Picture Quality / Size Options (9.0)
The S3 offers unique picture quality among comparable cameras. Extended dynamic range is a fundamental shift in what’s now possible with digital SLRs. There are a few controls over whether and how this technology functions in a given shot. Because the camera takes such a heavy performance hit from the wide dynamic range technology, Fuji provides a way to turn it off completely. The option is in a Set-Up menu, and the choices are “Standard” and “Wide.”
When “Wide” is selected in the camera’s Set-Up, three choices for dynamic range become available on the monochromatic rear display. They are “Auto,” “Wide1,” and “Wide2.” According to Fuji, “Wide1” accommodates 230 percent of the standard dynamic range, and “Wide2” accommodates 400 percent. In photographic parlance, 200 and 400 percent amount to one and two stops, respectively. “Auto” lets the camera choose among no extended range, “Wide1,” or “Wide2.”

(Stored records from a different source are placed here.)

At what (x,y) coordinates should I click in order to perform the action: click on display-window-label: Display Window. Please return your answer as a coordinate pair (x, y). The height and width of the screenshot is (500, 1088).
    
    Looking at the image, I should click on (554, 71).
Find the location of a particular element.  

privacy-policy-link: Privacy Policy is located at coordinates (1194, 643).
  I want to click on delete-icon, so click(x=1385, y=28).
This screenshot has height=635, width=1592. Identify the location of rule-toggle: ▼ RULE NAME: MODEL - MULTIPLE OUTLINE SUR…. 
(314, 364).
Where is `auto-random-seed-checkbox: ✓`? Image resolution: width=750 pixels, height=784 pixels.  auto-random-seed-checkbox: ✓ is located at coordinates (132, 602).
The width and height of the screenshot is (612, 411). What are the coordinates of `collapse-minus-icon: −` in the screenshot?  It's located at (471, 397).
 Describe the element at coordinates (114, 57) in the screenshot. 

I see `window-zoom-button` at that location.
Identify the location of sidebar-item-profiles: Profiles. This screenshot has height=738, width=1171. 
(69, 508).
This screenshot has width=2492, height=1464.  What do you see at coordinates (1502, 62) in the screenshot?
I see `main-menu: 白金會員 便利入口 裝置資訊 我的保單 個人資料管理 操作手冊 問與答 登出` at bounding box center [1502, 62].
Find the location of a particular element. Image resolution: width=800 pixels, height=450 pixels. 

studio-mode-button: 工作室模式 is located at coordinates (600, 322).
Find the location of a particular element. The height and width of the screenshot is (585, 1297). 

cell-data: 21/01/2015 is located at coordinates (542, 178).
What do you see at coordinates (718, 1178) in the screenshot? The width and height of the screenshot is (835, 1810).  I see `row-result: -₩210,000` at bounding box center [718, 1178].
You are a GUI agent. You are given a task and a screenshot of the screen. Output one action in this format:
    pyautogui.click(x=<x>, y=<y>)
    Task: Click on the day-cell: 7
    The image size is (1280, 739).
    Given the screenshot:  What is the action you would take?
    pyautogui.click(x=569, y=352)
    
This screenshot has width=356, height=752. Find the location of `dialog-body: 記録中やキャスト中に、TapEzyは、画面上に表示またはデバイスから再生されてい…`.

The camera also offers three “Quality” settings: “Normal,” which creates JPEGs with significant compression; “Fine,” which creates a less-compressed, higher-quality JPEG; and “High,” which records the image in Fuji’s RAW format. With the S3, Fuji has dropped the option of in-camera TIFFs, which are very large and extremely slow to produce on the S2.
Fuji is rightly proud of the quality of the JPEGs the S3 produces, arguing that it’s not necessary to shoot RAW to get great quality from the camera. Many wedding and portrait shooters apparently agree, and ship the camera’s JPEGs straight to the lab for proofing.
Finally, in either “Normal” or “Fine” quality settings, the camera will produce image sizes of 1, 3, 6, or 12 megapixels. Six megapixels is the native resolution of the CCD, but because of the layout of the pixels on the CCD -- they’re staggered, a bit like cells in a honeycomb -- there is extra data to use when interpolating a 12-megapixel file. Picture
Effects Options (9.0)
The S3 does not offer the sorts of effects often found on consumer cameras -- sepia tone, posterization, et cetera. Its film simulation modes, however, are a subtle alternative and have been described in detail in the previous section.